SIDNER: For the victims of anti-Semitism, the question is, why has it returned with such a vengeance?

JONATHAN GREENBLATT, CEO, ANTI-DEFAMATION LEAGUE: Anti-Semitism is nothing new. What is new is, number one, the public conversation, the charged atmosphere, the incredibly polarized phenomenon in our society today.

SIDNER: Experts say Charlottesville, Virginia, last year was a turning point. The moment the growing rise in racism and anti- Semitism went public. Hundreds of white nationalists, neo-Nazi, and Klansmen took to the streets, protesting the decision to remove a confederate statue. It was one of several protests last year, but this was different. It began with a torch-lit march on Friday night.

UNIDENTIFIED MALES (chanting): Jews will not replace us.

SIDNER: That turned into a violent confrontation the next morning between white nationalists and counter-protesters. In the end, police say a man with neo-Nazi ideals killed 32-year-old Heather Heyer. Those who monitor neo-Nazis say the aftermath may have encouraged the movement.

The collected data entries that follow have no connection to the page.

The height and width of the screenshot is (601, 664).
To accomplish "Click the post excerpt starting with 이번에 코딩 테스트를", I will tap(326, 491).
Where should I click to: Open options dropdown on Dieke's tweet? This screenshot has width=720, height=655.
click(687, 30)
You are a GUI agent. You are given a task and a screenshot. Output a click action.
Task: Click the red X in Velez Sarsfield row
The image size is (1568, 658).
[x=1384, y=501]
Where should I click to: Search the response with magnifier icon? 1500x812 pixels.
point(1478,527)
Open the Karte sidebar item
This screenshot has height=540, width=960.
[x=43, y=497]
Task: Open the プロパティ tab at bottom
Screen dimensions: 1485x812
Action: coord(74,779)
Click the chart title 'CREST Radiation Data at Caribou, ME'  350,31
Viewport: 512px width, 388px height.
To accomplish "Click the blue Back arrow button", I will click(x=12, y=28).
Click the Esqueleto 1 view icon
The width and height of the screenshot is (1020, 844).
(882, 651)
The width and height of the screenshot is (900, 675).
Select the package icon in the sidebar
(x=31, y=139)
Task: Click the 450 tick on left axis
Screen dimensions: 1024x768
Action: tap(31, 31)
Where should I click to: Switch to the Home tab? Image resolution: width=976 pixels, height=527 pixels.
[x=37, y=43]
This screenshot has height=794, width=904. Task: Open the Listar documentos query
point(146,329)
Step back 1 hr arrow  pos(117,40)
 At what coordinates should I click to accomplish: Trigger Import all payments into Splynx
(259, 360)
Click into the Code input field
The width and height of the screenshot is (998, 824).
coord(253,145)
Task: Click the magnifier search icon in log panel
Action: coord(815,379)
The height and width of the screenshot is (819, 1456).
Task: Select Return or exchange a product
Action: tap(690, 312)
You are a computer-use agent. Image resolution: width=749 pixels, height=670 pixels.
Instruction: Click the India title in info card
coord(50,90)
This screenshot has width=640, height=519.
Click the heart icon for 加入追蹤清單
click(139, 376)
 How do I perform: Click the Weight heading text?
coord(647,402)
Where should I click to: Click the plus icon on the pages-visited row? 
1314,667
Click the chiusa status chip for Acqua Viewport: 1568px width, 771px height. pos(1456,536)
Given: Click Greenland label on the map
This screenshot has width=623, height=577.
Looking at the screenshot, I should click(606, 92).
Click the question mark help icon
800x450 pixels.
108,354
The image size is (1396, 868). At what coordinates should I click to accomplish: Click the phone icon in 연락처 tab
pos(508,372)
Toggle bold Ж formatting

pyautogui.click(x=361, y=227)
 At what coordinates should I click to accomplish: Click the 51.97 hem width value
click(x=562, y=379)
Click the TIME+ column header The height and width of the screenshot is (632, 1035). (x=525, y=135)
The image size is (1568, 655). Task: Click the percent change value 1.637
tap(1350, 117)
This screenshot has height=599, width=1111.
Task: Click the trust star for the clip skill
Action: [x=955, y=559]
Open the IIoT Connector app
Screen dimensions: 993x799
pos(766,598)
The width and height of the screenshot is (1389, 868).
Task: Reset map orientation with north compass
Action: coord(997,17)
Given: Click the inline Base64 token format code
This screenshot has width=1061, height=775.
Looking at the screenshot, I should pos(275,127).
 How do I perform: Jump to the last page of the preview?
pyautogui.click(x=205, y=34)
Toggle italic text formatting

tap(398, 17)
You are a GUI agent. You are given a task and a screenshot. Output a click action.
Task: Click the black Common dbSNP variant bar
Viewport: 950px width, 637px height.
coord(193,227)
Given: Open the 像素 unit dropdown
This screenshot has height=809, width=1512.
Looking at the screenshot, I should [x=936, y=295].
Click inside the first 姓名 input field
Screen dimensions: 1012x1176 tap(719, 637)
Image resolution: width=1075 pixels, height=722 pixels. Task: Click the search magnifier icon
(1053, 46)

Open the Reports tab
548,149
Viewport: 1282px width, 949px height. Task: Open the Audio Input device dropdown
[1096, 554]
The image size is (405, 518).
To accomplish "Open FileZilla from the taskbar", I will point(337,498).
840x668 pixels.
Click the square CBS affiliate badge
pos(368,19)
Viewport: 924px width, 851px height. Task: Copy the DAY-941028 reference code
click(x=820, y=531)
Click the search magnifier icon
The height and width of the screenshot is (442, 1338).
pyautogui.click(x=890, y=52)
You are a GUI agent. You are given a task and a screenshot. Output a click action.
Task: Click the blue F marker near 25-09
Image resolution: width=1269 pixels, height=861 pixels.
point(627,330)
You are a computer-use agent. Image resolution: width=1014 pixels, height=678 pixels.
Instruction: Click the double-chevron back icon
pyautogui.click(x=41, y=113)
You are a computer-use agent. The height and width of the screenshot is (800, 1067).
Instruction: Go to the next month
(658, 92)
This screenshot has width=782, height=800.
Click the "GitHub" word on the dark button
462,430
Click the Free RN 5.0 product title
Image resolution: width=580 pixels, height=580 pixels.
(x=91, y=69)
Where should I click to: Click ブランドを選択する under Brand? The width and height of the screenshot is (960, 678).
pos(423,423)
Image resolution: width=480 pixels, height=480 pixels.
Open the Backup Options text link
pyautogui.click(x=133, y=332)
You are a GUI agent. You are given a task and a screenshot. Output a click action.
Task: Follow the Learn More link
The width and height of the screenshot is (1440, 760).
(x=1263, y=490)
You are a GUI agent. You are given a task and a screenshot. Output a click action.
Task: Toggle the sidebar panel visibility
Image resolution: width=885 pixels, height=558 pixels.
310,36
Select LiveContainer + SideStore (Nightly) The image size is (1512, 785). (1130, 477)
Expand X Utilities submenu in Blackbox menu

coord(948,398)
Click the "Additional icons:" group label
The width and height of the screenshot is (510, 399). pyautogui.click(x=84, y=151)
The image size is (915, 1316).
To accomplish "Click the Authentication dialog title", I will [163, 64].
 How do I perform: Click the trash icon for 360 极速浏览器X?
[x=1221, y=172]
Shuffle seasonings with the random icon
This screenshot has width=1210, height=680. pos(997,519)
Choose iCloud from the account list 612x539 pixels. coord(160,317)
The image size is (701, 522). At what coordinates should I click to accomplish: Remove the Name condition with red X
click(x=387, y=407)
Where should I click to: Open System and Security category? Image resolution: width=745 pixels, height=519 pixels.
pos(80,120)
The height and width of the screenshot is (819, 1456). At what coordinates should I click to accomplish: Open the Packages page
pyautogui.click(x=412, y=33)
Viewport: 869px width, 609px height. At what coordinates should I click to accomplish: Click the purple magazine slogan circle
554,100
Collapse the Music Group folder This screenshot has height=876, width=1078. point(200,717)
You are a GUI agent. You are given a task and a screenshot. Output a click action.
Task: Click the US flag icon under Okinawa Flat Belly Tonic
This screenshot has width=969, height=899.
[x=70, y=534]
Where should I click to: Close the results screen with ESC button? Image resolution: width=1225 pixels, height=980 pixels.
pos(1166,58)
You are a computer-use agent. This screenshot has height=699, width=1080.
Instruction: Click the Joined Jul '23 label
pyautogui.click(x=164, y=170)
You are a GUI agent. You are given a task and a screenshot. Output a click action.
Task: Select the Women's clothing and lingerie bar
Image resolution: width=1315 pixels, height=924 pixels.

DONALD TRUMP, PRESIDENT OF THE UNITED STATES: But you also had people that were very fine people -- on both sides.

SIDNER: Especially because the President's lack of a complete condemnation of what happened was cheered by white nationalists.

BRAUNSTEIN: Show me a good neo-Nazi and show me a good Ku Klux Klan man. I mean, it just isn't there.

WERBER: Instead of saying, well, there's wrong on both sides, how were we wrong? What were we doing wrong? Except praying, that can't be wrong.

SIDNER: Barry Werber likens that kind of thinking to Hitlerism. He's well aware of the torture that regime meted out on a family member.

WEBER: He was used by the German scientists for experiments. They had literally cut the muscles out of his arms to see if they would regrow. And he had to live with that. Thank God I never had to go through that.

SIDNER: Jews have a saying about the Holocaust. Never again. After what he's been through, Werber is terrified it really could happen again. Now, the Jewish community, like every community, it has a diversity of opinion and there are plenty of Jews, including one of the rabbis we spoke to here in California who support Donald Trump. And they don't blame him at all for the rise in anti-Semitism. Actually, they feel he supports Jewish people, because he is a big supporter of Israel. But one thing that everyone we spoke with said needs to change, and that is, the heightened political rhetoric that is dividing this country.

(END VIDEOTAPE)

HARLOW: Such important reporting. Sara Sidner, thank you for that. Thanks to all of you for being with us today. Jim and I will see you back here tomorrow morning. "At This Hour" with Kate Bolduan starts now.